Not sure there's much conscience in Banksy making anti-national chauvinist memes whilst not identifying as any sort of nationalist, but there's even less in dismissing all criticisms of one's own society's treatment of, say, women because some other societies treat them worse.
For all that I don't think posturing graffiti artists are the saviours of humanity, it's difficult not to notice that the groups that actually are tackling FGM are practising Muslims and super-liberal NGOs (in that order) and that the people who raise it to deflect from criticisms of their own society are not represented at all in those efforts. Or are actively campaigning to get women's escape routes from those countries shut down.
Can't really lecture others on losing their sense of perspective about the magnitude of injustices either when a week ago you were expressing outrage at checks post history creatives depicting certain characters in LOTR as non-white!?!
The moral posture you're criticising is not actually a thing, I personally don't know of any Western intellectual who criticises the West but is fine with FGM for example.

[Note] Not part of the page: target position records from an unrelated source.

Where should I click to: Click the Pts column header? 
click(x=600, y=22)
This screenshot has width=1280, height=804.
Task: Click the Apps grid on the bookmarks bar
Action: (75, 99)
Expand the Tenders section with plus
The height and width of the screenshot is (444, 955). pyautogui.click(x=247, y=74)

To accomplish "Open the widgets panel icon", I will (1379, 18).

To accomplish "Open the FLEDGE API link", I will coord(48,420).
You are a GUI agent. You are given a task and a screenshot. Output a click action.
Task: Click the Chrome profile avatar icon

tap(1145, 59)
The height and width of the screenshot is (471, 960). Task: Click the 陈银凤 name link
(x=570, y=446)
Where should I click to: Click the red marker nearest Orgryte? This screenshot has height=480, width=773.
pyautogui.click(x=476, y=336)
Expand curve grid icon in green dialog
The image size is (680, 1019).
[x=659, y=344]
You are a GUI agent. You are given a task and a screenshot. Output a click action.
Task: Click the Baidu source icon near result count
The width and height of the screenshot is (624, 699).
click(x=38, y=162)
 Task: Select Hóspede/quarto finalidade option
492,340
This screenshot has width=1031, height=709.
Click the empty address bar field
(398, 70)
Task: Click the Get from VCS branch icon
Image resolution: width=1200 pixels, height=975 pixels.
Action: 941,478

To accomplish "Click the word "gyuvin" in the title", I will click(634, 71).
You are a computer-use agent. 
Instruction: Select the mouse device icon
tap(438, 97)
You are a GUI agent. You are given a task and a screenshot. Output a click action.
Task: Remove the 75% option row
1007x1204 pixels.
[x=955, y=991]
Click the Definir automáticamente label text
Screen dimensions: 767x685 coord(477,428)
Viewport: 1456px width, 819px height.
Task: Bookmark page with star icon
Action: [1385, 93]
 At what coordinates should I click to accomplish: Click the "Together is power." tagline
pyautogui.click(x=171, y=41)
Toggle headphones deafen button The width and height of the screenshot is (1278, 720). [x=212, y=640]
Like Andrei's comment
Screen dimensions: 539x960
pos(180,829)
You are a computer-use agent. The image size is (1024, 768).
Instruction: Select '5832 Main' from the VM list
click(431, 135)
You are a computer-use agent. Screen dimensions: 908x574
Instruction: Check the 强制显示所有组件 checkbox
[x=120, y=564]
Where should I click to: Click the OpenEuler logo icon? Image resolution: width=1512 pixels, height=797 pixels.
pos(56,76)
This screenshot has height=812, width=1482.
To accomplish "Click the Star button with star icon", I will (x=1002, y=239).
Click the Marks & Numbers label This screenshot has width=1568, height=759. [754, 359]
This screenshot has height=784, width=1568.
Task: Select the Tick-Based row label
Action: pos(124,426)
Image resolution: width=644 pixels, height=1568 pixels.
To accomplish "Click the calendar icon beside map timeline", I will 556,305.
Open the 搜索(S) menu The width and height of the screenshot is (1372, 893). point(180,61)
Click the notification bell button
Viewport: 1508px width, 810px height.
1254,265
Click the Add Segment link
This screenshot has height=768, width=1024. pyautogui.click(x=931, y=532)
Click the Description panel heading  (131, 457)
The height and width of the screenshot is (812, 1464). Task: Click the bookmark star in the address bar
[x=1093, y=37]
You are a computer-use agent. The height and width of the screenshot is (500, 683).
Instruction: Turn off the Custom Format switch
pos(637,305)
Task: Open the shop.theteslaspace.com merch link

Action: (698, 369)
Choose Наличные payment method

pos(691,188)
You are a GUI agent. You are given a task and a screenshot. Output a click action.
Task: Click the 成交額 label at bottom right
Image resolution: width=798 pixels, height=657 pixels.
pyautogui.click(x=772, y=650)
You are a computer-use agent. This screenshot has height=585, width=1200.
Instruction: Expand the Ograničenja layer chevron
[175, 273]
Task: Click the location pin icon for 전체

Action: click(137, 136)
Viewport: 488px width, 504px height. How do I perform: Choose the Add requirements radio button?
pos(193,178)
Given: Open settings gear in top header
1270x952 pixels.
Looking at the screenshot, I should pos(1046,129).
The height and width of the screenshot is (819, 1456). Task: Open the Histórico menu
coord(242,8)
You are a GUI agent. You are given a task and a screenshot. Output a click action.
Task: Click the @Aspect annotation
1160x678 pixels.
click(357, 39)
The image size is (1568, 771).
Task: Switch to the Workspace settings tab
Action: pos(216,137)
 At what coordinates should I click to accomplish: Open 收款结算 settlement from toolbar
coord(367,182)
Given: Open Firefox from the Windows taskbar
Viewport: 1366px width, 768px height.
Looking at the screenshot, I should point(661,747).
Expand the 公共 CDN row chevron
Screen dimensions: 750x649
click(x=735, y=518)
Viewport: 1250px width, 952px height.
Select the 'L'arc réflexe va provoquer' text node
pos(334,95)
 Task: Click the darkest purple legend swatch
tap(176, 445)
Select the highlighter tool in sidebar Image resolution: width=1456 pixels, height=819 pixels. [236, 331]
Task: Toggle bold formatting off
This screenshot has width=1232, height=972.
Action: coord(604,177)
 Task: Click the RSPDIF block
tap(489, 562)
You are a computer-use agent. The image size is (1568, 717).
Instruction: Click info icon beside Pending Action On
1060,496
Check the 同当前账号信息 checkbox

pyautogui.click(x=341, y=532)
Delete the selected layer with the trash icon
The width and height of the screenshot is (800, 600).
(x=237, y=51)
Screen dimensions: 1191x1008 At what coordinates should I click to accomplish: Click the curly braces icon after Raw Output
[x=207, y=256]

But it seems that the fault you find in them is that when they criticise the West, for example, they don't also add a list of grievances against all the other countries (but surely they'd have to speak for 10 hours every time they open their mouths?).
It's also funny how you take the 30,000 Iranian civilians killed at face value, but don't talk about the wrongs of the British empire. And you didn't even mention North Korea once. You see the issue with your reqs?
Or maybe, we should look at the problems in our society and try to make it better, instead of just shouting into the void about things we, as nations, can't and wouldn't be and perhaps, shouldn't able to change?
Art will always be about speaking truth to power, and that power will usually be the one closest felt. There's not much value in a swede speaking truth to Nigerian warlords.